Exercise instructions
Take the material below and output exactly the run of lines from the one containing "Screen dimensions: 900x900" down to the one containing "Click rating star under 210$ price", with both included.
----------
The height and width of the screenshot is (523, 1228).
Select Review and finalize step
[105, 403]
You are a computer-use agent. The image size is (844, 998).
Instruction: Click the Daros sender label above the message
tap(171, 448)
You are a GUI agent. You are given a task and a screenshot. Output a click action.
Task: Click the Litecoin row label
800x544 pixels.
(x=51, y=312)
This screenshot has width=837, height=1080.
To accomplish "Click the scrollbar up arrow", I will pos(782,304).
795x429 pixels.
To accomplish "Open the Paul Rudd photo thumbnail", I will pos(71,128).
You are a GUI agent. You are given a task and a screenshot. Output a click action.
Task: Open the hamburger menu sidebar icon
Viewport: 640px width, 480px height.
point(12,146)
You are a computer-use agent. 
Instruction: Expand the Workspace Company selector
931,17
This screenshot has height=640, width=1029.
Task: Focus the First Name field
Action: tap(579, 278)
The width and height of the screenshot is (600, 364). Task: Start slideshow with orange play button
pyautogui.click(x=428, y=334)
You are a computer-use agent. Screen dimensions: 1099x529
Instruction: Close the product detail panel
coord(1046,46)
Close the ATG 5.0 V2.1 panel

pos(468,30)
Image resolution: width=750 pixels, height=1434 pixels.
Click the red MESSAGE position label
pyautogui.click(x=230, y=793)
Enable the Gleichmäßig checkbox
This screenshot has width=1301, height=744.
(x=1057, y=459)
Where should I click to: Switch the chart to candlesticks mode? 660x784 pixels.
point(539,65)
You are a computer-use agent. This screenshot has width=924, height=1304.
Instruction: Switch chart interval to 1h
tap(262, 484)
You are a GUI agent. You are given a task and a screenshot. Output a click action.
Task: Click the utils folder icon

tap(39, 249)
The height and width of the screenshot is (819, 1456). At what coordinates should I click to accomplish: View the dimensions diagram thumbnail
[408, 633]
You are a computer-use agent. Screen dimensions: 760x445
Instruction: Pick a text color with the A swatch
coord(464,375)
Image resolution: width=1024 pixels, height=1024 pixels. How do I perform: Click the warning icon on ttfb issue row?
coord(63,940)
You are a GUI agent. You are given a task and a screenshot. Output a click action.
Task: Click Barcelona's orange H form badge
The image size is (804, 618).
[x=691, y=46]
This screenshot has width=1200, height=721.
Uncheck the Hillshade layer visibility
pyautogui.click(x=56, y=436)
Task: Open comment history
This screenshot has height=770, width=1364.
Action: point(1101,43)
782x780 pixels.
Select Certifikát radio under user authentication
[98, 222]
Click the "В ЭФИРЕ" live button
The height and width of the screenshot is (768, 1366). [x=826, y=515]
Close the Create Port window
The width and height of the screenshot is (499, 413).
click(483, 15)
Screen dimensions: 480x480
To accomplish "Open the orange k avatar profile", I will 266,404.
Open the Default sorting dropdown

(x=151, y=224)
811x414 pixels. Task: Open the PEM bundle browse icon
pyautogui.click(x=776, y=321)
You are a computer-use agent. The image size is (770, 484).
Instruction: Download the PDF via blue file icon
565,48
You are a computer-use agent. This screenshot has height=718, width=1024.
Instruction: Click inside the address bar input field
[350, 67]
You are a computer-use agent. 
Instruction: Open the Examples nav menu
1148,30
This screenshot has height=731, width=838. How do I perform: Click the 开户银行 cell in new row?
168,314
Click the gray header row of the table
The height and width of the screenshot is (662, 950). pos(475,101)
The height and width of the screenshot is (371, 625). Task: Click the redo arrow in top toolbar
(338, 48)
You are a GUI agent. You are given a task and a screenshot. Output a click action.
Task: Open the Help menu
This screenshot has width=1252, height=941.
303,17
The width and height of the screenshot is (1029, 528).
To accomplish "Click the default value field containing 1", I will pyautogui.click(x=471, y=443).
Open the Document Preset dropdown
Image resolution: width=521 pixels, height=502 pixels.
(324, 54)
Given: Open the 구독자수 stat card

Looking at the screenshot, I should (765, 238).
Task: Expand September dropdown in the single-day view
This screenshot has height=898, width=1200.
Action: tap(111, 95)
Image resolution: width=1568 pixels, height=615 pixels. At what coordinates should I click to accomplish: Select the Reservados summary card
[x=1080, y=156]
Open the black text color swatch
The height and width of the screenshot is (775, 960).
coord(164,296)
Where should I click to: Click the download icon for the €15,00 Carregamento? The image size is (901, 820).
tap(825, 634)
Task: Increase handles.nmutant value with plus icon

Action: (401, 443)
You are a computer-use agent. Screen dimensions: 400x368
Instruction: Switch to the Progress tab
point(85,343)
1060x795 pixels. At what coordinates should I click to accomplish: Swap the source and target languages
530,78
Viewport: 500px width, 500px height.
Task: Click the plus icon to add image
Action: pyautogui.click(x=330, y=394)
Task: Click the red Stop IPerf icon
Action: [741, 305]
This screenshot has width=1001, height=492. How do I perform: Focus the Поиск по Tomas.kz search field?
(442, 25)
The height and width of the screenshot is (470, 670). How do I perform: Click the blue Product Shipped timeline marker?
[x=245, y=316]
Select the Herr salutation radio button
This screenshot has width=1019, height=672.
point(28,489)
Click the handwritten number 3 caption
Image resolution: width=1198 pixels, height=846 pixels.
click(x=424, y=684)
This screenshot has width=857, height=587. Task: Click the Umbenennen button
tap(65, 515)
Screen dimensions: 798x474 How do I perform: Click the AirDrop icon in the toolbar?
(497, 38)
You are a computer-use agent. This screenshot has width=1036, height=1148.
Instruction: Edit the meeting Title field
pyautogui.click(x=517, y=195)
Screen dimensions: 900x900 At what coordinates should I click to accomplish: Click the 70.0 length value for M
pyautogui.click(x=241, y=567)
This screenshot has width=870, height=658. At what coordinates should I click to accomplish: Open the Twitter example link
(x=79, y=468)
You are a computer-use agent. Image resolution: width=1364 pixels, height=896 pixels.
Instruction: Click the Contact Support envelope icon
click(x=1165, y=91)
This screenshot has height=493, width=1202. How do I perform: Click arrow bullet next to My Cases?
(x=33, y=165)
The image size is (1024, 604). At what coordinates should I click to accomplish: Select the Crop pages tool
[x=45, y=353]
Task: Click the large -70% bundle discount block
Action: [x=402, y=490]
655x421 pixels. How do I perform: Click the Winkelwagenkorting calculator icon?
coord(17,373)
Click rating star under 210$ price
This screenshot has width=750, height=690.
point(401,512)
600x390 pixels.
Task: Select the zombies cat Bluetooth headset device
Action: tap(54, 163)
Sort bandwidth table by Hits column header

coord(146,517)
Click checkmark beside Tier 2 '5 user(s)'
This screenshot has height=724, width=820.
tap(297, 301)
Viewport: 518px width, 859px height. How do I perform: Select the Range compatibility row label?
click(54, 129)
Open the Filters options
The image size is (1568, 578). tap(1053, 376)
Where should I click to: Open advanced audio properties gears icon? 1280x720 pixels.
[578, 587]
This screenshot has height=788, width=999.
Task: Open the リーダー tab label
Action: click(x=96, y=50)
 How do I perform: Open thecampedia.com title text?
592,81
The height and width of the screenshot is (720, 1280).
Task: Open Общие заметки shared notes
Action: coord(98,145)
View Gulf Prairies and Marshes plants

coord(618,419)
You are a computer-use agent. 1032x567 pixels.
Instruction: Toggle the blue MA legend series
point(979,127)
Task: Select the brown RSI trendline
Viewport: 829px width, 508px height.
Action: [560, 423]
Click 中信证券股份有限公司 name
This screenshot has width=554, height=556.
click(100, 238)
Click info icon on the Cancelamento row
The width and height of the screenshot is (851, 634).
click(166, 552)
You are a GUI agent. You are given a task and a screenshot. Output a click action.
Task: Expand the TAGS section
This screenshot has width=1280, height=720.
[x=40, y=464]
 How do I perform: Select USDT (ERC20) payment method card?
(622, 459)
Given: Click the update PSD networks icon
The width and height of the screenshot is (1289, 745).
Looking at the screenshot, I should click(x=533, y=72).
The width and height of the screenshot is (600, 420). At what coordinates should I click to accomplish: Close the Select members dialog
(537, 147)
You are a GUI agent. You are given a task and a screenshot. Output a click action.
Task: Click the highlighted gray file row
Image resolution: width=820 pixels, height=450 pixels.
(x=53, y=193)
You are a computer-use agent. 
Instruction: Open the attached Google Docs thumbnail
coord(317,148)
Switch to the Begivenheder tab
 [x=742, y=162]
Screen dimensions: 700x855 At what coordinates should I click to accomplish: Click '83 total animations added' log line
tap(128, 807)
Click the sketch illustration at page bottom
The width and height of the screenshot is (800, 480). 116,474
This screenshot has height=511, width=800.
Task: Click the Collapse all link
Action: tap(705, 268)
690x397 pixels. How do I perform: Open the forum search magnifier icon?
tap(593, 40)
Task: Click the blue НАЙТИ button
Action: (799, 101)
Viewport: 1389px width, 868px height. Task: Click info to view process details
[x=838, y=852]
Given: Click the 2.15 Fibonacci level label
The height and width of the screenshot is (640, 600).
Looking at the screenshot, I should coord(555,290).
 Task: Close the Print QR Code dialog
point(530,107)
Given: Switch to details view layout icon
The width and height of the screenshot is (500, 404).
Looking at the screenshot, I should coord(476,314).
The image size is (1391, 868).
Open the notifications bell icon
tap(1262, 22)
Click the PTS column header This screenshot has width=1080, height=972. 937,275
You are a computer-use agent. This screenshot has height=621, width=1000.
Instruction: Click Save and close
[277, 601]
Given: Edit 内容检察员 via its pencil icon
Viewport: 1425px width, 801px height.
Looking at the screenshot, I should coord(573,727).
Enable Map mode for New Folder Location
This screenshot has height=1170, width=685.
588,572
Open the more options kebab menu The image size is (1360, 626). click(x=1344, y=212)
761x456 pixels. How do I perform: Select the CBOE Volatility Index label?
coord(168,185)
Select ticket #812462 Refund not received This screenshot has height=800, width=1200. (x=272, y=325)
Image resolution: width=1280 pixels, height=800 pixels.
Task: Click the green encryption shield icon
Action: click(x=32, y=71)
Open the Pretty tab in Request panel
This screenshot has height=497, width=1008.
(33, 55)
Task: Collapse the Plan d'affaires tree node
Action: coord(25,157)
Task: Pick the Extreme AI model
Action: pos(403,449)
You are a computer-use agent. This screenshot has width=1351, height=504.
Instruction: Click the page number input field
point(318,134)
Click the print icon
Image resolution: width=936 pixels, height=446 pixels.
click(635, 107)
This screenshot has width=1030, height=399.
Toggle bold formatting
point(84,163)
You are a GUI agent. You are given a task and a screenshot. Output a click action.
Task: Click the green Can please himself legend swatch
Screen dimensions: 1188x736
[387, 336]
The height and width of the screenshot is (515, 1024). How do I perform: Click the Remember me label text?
----------
Answer below
Screen dimensions: 900x900 At what coordinates should I click to accomplish: Click the 70.0 length value for M
pyautogui.click(x=241, y=567)
This screenshot has width=870, height=658. At what coordinates should I click to accomplish: Open the Twitter example link
(x=79, y=468)
You are a computer-use agent. Image resolution: width=1364 pixels, height=896 pixels.
Instruction: Click the Contact Support envelope icon
click(x=1165, y=91)
This screenshot has height=493, width=1202. How do I perform: Click arrow bullet next to My Cases?
(x=33, y=165)
The image size is (1024, 604). At what coordinates should I click to accomplish: Select the Crop pages tool
[x=45, y=353]
Task: Click the large -70% bundle discount block
Action: [x=402, y=490]
655x421 pixels. How do I perform: Click the Winkelwagenkorting calculator icon?
coord(17,373)
Click rating star under 210$ price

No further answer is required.